With the Let It Be album partly finished, the sessions for Abbey Road began in April, as the "Ballad of John and Yoko"/"Old Brown Shoe" single was completed. In fact recording sessions of John Lennon’s "I Want You (She’s So Heavy)" had started already in February 1969 in Trident studios with Billy Preston at organ—only three weeks after the Get Back sessions. Photos from these sessions are included in the book Get Back which came along with the Let It Be album but not in the Let It Be movie. Paul is shaved and John has started to let his beard grow.
Most of the album was recorded between 2 July and 1 August 1969. After the album was finished and released, the Get Back/Let It Be project was re-examined. More work was done on the album, including the recording of additional music (see Let It Be). Thus, though the bulk of Let It Be was recorded prior to Abbey Road, the latter was released first, and Abbey Road properly was the last album started by The Beatles before they disbanded. In September 1969, just shortly before the release of the album, Lennon was on hiatus from the group with the Plastic Ono Band, effectively being the first official sign of dissolution.
The two album sides are quite different in character. Side one is a collection of single tracks, while side two consists of a long suite of compositions, many of them being relatively short and segued together. The main impetus behind the suite approach was to incorporate the various short and incomplete Lennon and McCartney compositions the group had available into an effective part of the album.
Success
Abbey Road became one of the most successful Beatles albums ever. In the UK the album debuted straight at #1. Abbey Road spent its first 11 weeks in the UK charts at #1, and then was knocked off just for 1 week to #2 by the Rolling Stones debuting at the top with Let It Bleed. However, the following week—which was the week of Christmas—Abbey Road returned to the top for another 6 weeks, completing 17 weeks at the top. In all it spent 92 weeks inside the UK Top 75, making a big re-entry after over 16 years in 31 October 1987, when it was released for the first time on CD and reached #30. In the UK Abbey Road was the best-selling album of 1969 and the fourth best-selling of the entire 1960s, and the eighth best-selling album of 1970.

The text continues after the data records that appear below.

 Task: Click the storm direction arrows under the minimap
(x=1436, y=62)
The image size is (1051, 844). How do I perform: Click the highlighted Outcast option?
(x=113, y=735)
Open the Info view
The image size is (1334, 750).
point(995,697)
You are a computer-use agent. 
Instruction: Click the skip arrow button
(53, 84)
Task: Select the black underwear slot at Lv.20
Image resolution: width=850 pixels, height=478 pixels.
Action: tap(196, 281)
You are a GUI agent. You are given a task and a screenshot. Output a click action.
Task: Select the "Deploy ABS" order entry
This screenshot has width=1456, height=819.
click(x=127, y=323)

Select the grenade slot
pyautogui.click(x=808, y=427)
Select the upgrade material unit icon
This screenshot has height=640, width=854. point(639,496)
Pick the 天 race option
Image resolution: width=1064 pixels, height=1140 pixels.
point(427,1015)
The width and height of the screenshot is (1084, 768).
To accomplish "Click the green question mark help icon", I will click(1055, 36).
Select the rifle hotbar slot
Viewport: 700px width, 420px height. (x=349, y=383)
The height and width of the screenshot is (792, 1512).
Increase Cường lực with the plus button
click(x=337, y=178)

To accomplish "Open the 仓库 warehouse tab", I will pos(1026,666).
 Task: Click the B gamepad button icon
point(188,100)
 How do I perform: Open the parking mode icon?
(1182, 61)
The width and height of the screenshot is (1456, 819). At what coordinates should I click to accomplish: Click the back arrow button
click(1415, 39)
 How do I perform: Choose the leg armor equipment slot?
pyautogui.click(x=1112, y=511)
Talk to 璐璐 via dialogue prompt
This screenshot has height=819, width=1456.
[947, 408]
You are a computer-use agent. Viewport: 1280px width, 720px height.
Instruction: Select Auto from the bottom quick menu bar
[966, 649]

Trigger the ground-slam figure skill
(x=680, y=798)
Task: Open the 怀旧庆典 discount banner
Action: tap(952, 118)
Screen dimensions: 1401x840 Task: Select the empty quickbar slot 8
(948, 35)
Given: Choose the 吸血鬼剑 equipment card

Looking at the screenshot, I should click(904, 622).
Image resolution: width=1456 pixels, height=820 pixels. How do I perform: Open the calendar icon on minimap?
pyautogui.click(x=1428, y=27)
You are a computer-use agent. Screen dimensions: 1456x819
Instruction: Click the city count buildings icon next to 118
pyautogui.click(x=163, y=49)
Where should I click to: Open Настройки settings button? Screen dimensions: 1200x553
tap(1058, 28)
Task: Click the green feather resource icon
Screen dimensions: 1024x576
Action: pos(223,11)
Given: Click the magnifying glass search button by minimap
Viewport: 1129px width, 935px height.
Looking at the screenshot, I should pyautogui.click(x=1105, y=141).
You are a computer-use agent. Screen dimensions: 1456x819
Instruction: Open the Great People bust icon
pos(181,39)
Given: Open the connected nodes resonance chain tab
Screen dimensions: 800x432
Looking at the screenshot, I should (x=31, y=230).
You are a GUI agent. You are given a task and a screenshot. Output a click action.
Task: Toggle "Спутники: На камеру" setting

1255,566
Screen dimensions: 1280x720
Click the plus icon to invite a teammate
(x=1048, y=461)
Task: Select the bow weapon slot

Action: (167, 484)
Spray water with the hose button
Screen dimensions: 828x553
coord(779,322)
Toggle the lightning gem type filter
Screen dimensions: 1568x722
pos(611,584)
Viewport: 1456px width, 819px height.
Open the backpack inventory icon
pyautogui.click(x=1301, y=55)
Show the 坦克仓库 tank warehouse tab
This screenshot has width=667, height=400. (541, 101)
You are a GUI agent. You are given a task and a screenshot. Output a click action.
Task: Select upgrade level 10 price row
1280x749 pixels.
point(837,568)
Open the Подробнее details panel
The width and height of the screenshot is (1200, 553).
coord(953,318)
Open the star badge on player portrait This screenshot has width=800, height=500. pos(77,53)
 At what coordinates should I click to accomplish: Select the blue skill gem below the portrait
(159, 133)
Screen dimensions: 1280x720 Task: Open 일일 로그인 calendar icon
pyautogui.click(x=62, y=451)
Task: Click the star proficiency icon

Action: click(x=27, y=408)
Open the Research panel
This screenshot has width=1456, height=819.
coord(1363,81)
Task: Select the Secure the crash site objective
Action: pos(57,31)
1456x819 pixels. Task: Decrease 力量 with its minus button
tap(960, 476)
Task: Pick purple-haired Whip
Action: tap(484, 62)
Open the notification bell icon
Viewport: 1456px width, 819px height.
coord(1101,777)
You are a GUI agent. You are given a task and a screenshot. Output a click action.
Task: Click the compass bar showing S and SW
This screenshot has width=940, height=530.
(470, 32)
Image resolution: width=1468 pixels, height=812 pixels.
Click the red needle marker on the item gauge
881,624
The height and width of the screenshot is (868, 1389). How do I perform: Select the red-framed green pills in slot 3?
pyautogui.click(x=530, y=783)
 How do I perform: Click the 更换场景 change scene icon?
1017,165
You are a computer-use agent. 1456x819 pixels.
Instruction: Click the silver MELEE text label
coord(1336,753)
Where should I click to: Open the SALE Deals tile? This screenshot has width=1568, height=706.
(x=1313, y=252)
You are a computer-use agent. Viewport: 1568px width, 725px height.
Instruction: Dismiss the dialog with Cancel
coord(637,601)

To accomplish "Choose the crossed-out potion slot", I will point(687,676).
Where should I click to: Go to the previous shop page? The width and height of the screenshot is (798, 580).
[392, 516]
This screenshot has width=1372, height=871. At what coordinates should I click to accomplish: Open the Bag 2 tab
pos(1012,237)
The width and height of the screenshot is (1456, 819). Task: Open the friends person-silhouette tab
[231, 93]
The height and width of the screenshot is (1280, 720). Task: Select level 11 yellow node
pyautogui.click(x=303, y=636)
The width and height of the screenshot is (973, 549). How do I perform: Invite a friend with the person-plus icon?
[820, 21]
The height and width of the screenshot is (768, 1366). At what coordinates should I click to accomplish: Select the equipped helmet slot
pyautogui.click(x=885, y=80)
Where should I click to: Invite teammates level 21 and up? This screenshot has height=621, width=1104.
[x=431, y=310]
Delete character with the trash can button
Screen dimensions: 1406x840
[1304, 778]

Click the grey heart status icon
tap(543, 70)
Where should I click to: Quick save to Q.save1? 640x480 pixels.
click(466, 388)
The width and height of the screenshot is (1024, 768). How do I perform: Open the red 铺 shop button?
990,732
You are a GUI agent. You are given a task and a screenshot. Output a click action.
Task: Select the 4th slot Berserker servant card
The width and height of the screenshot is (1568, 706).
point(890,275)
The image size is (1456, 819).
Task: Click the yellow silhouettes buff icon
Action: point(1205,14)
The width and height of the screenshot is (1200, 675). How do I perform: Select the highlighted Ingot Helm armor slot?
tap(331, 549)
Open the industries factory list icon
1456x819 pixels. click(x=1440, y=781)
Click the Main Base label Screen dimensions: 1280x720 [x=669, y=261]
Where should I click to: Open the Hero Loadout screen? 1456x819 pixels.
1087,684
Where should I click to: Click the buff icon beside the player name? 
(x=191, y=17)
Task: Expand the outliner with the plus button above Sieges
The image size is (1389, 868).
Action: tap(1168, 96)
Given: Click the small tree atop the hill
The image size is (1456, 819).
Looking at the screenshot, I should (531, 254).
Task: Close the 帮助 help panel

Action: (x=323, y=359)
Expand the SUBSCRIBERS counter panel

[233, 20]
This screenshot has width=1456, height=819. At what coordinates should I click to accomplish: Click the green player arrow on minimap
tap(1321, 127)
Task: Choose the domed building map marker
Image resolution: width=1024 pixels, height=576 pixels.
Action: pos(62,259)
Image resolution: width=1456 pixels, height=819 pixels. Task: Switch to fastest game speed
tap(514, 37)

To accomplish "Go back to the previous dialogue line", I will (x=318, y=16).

Reaction in the U.S. was similar. The album debuted at #178, then moved to #4 and in its third week to #1, spending 11 non-consecutive weeks at the top, but was not the best-selling album during the Christmas week. Abbey Road spent a total of 129 weeks in the Billboard 200, re-entering the charts at #69 on 14 November 1987 when it was released for the first time on CD. It was the 4th best-selling album of 1970 in the US and is now certified 12x platinum by the RIAA.